Régis, fraîchement émoulu membre, était de cuisine. Il fit dans l'interculturel en ces temps de Noël. Dépassant le cadre si judéo-chrétien de notre calendrier, il taquina la muse culinaire du côté de ce monde musulman dont les bienfaits irriguent notre culture depuis des siècles. Il n'y a que les sots pour ne pas en convenir. Je leur recommande, à cet égard, Le fou d'Elsa de Louis Aragon.

En entrée, de l'harira. Une soupe de lentilles épicées avec son lit de poids chiches. Un bienfait de Dieu qui, par parenthèses, est le même chez nos frères musulmans. Chacun de se délectait, passant outre les clichés de l'air du temps. حريرة, est aussi appelée « bufertuna » à Rabat. Pendant le ramadan, la harira est traditionnellement le plat de la rupture du jeûne. En cette période d'avant Noël, le choix était juste.
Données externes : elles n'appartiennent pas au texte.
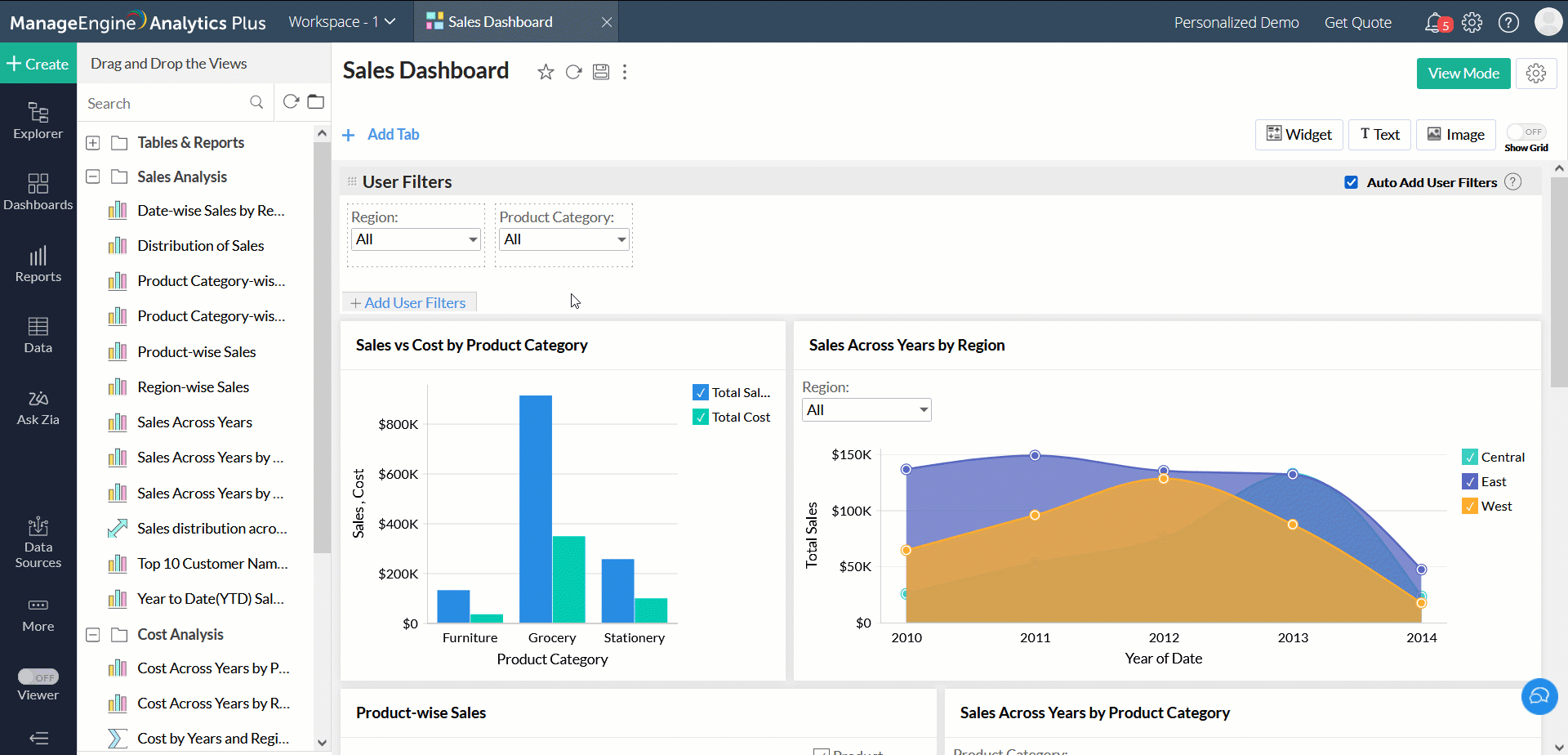
Task: Star the Sales Dashboard as favorite
Action: click(546, 72)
La touche de Saby en plus donnait à cette soupe un je ne sais quoi d'exquis. Attention à ne jamais confondre le je ne sais quoi avec le presque rien. Le je ne sais quoi, c'est beaucoup plus que le presque
rien. La seule réserve vint d'Hamilton. « J'ai du mal à cohabiter avec le piment » dit-il. Certes, de piment il n'y a point dans l'hareira. Hamilton faisait, en réalité, référence à l'axoa d'antan du vieux quatre, à cet attentat culinaire en bonne et due forme dont nos palais se souviennent encore.
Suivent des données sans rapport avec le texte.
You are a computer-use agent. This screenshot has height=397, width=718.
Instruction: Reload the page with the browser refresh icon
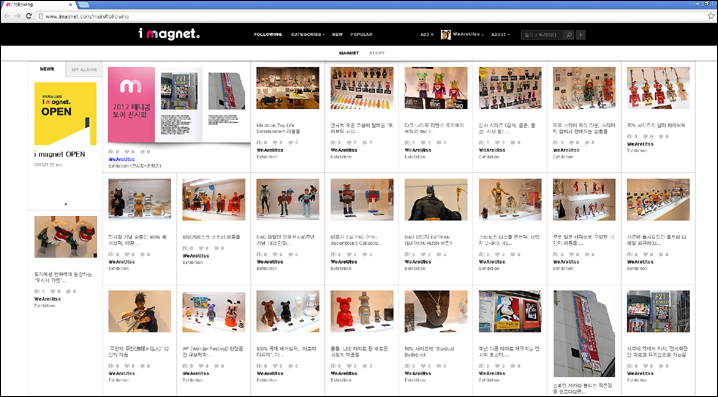tap(28, 16)
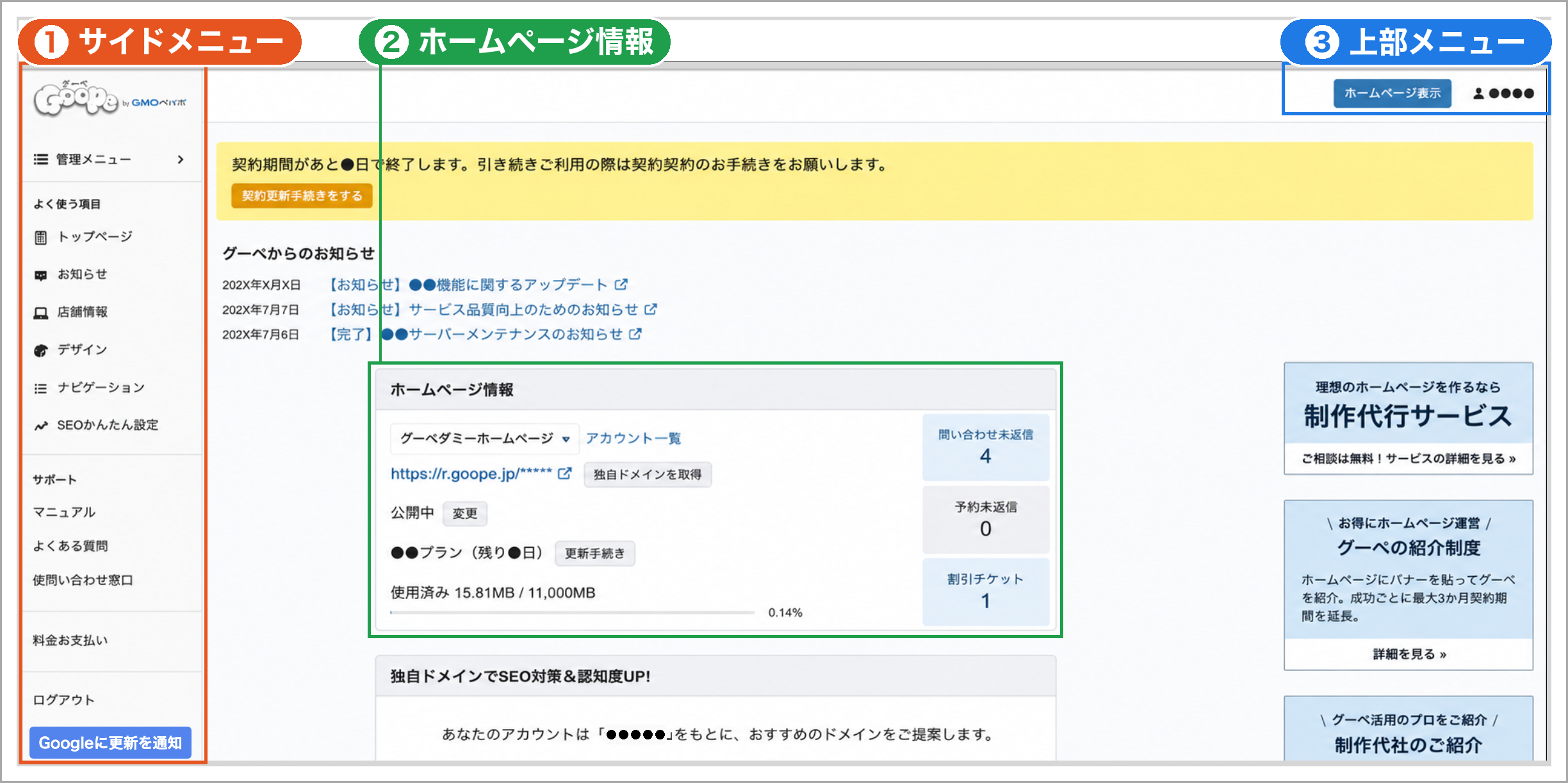1568x783 pixels.
Task: Click the user account icon at the top right
Action: (1478, 94)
En plat un tajine de poulet au citron. Avec son couscous de patates. Patates relevées de quelques touffes de persil disparates. Régis apportait ainsi, par l'intermédiaire des patates et des touffes de persil, ce zeste d'interculturalité qui est la marque des grands, c'est-à-dire des humbles : ceux qui ne répugnent pas au mélange et qui savent que les saveurs du monde résident dans ce frottement civilisatiońnel. Amen

Dudu se contenta du couscous de patates et de ses touffes de persil. Allez savoir pourquoi ! Le persil n'y est sans doute pas étranger. Ce n'est là qu'une conjecture.

Pour une raison que je ne m'explique pas, je posais une question à JeanPhi : « Qu'elle différence y-a-t-il entre un I paD et un EPHAD ? » Il me répondit fort à propos : « Dans quelques années, il n'y en aura aucune ». JeanPhi est un devin, il sait lire les projections irrémédiables de l'air du temps. Pioupiou, lui, plus prosaïque, regrettait l'absence de rosé. Jean-Phi l'informa de la production prochaine du rosé Saby. Bernachatte lui reprocha son manque d'imagination. Et tenta de le convaincre de le baptiser château La Touffe et d'ajouter cuvée prestige à l'étiquette. Avec pour slogan : de la Touffe pour tous et pour appellation : La Chatte contrôlée. Dudu opinait du chef en mastiquant son persil sous l'œil circonspect de Seb le Tarbais. Régis, près des vieux, entre Gilbert et Pépé, développait son lien à l'interculturalité. Gilbert buvait ses paroles et insista sur les bienfaits de mêler sa culture d'origine à celle du pays d'accueil. Pépé était un tantinet plus dubitatif tout en admettant que le rugby était, par essence, un mélange des genres. « Sans ce mélange où mon identité s'est épanouie, je ne serai pas celui que je suis » avoua-t-il. Régis buvait du petit lait et la Jacouille du Saby. Nous eûmes droit à une bouteille de Hauchat et à son coquelicot salémien. Du grand art ! Walid, il nous manque. Mais il est présent par la grâce d'un coquelicot sur une étiquette. Du grand art !


Le lancer d'assiettes commença sous de bons auspices et s'acheva dans le chaos. Ce n'était pas tant la faute de Régis que des récipiendaires. Le sol était jonché de débris. Un soupçon de mesure eut été de rigueur. Il faut que jeunesse se passe certes mais un tantinet de mesure s'impose. Nul doute que la sagesse viendra. Le fromage était parfait. Surtout le camembert. Quant au dessert, une galette sans couronnes. On attend les mages. Après le passage de la crèche. Encore quelques jours.

Les quatre jeunes membres fêtèrent leur nomination. On eut droit au champagne, à des flots de champagne, comme après une victoire. Le chaos perdurait. Un chaos liquide. Un tsunami de bulles éclatant comme autant de flocons sur la table, sur le sol carrelé.

La soirée s'étirait. Dehors, le crachin faisait encore des siennes. Et je rêvais à Raouché.